[[ Source information, beginning ]]
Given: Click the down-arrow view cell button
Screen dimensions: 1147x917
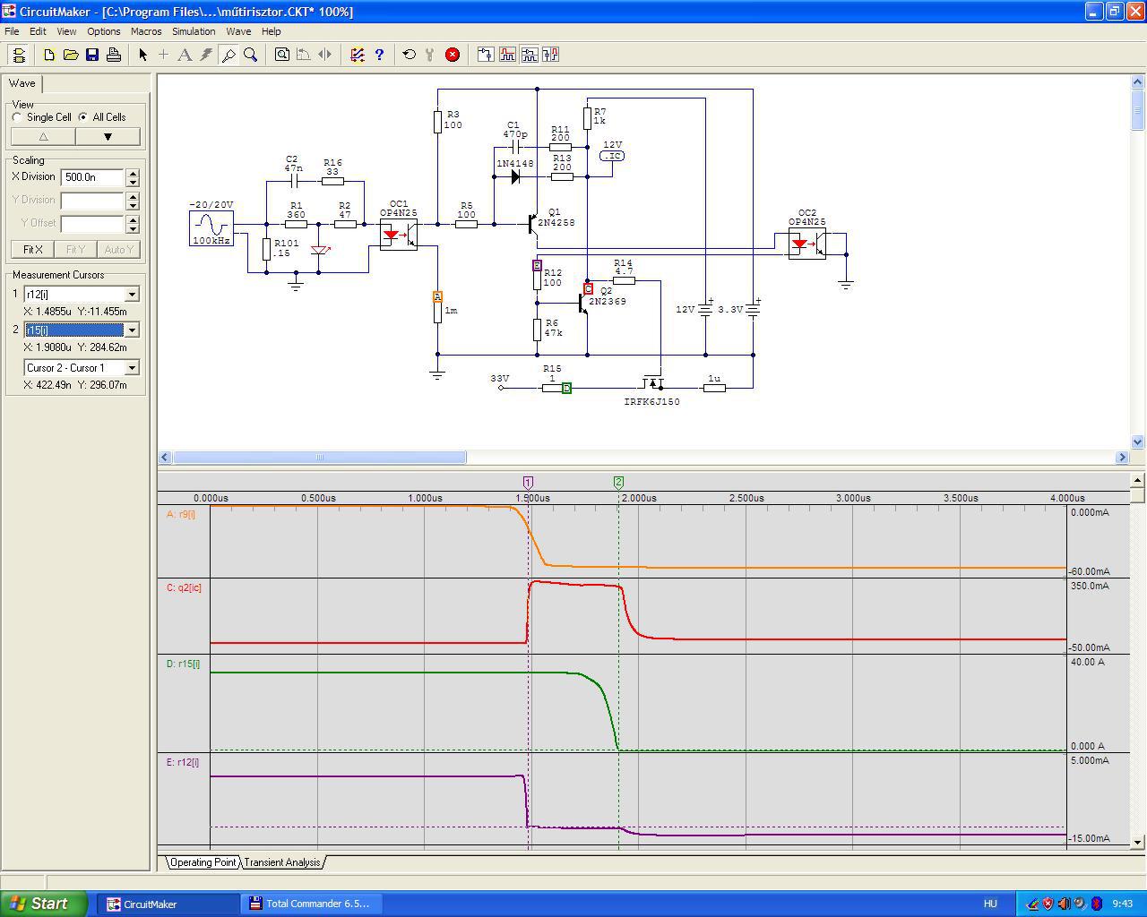Looking at the screenshot, I should (108, 137).
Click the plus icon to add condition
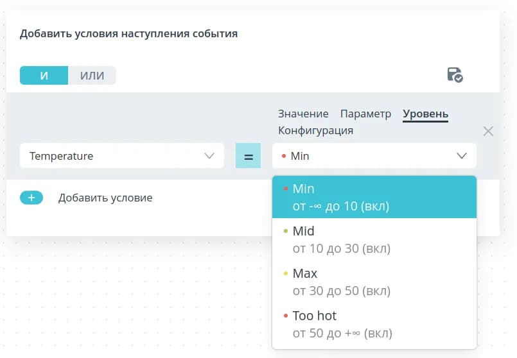 [31, 198]
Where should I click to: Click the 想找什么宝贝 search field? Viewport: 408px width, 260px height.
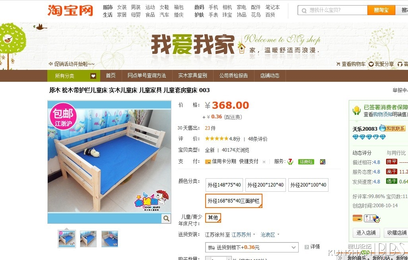[333, 10]
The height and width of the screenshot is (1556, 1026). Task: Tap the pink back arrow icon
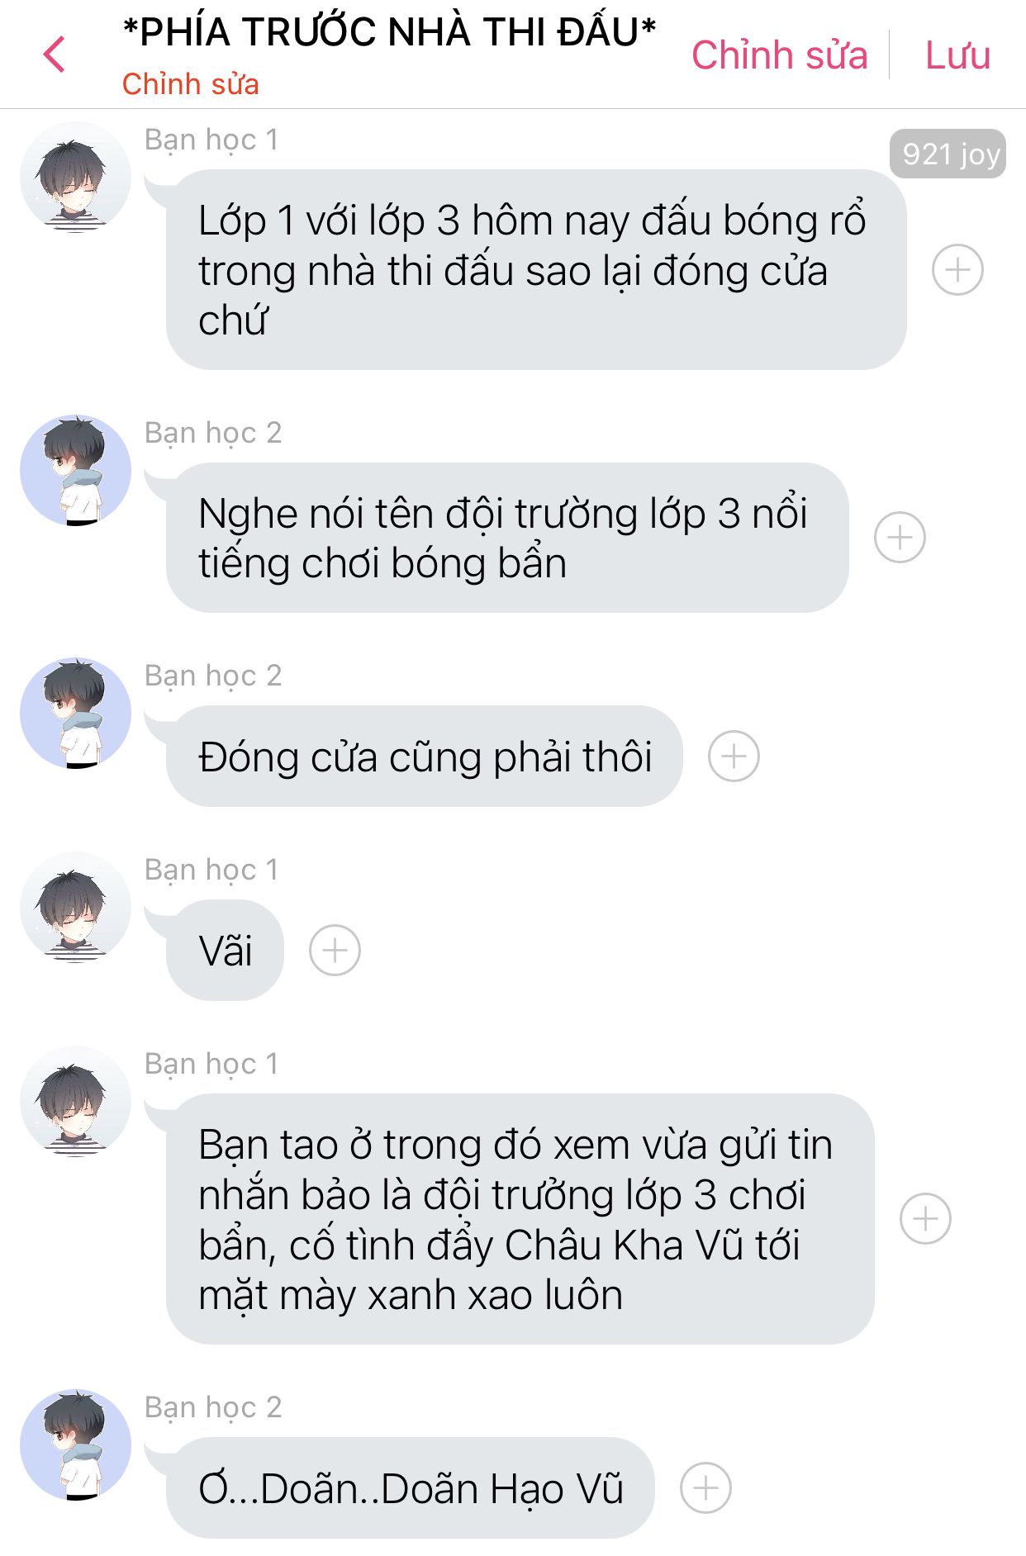[55, 55]
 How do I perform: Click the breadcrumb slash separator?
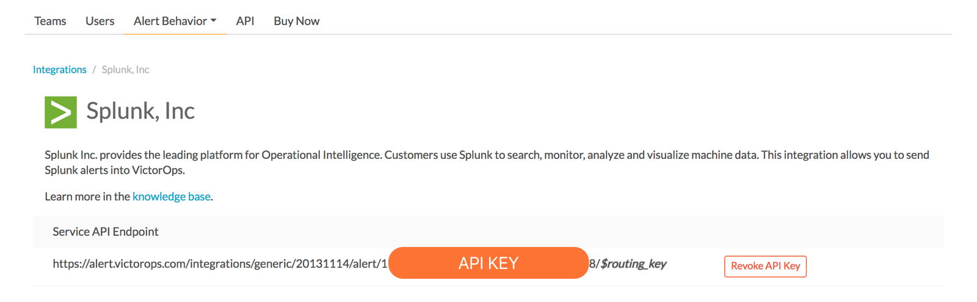pyautogui.click(x=94, y=70)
[[ Source information, end ]]
**What to do:** Would you reproduce the lines above exactly, without carrying over the pictures?

**Written reply:**
Given: Click the down-arrow view cell button
Screen dimensions: 1147x917
Looking at the screenshot, I should (108, 137).
Click the plus icon to add condition
 [31, 198]
Where should I click to: Click the 想找什么宝贝 search field? Viewport: 408px width, 260px height.
[333, 10]
The height and width of the screenshot is (1556, 1026). Task: Tap the pink back arrow icon
[55, 55]
 How do I perform: Click the breadcrumb slash separator?
pyautogui.click(x=94, y=70)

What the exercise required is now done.